Excerpts from a dataset
◆ ◆ ◆ ◆ ◆ ◆ ◆
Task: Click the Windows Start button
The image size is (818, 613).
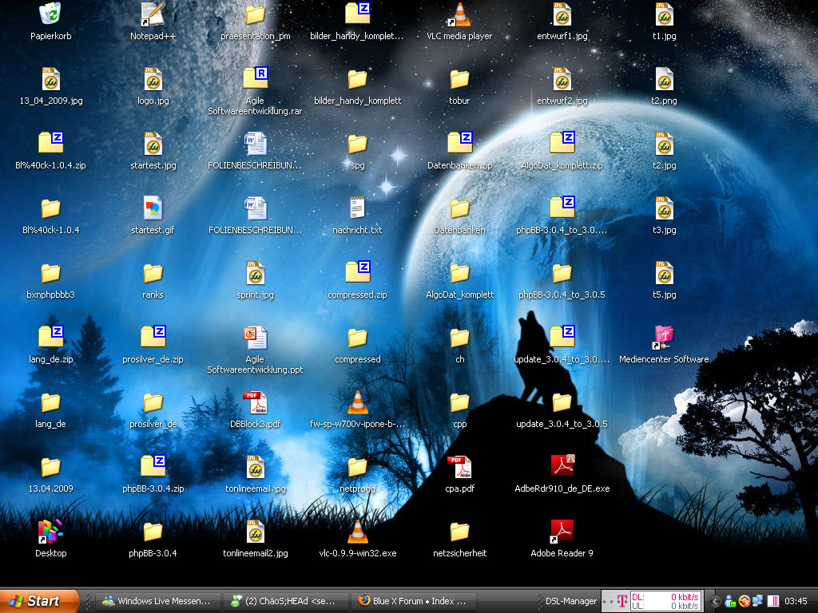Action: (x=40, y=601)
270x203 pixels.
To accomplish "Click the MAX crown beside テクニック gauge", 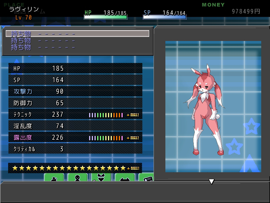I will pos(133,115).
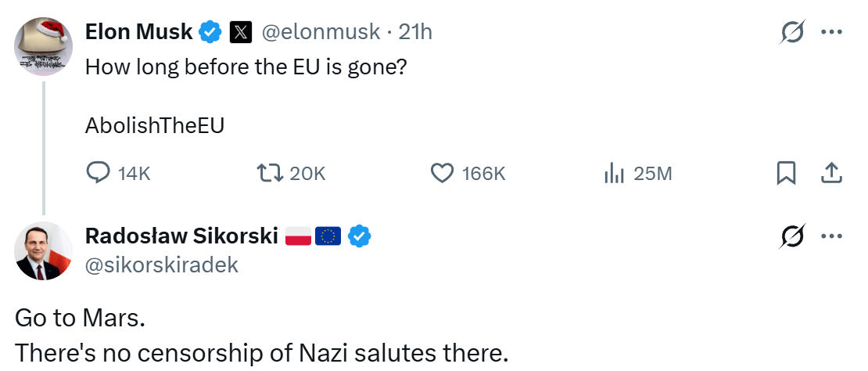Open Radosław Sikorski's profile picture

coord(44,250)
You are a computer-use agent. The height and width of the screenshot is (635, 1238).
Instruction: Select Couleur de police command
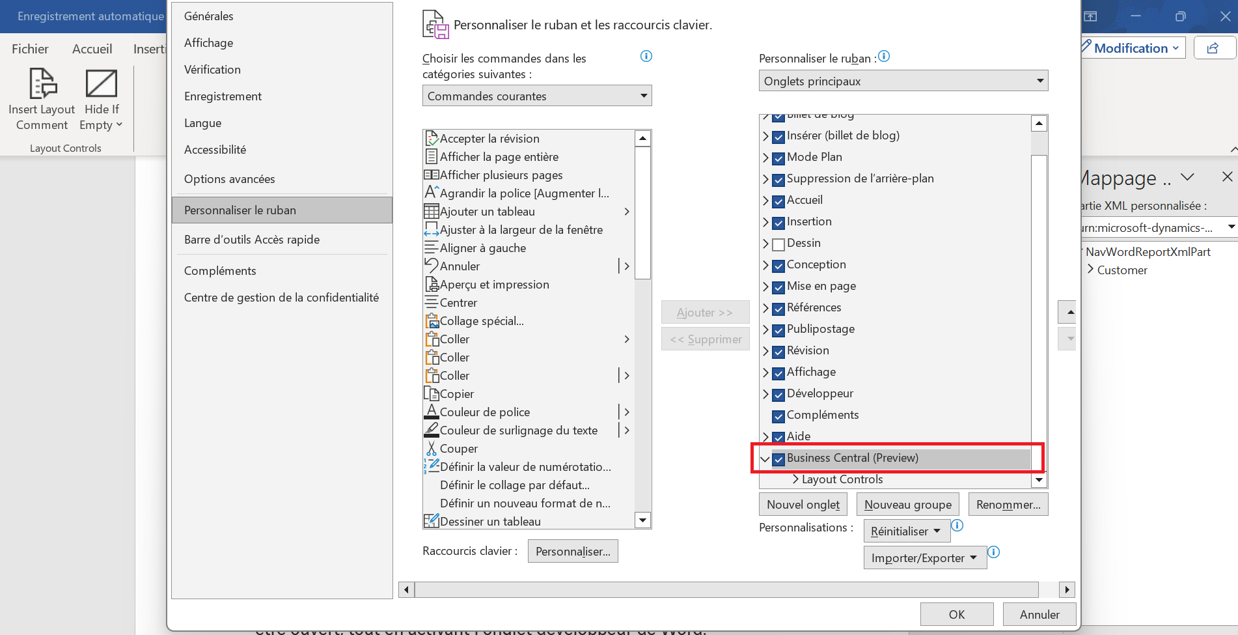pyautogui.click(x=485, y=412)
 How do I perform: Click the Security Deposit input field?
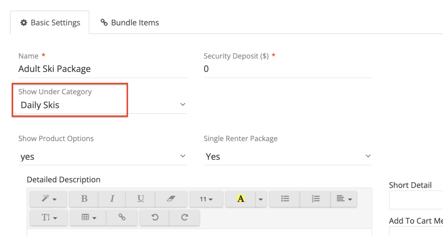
◆ ◆ ◆ ◆ ◆ ◆ ◆
#### WHAT IS EXPECTED:
The lines from the one containing "You are a computer-use" through the last line of the records are what you should copy, word for word and nothing else, with pictures left out.

#### RESPONSE BELOW:
You are a computer-use agent. The height and width of the screenshot is (635, 1238).
Instruction: Select Couleur de police command
pyautogui.click(x=485, y=412)
 How do I perform: Click the Security Deposit input field?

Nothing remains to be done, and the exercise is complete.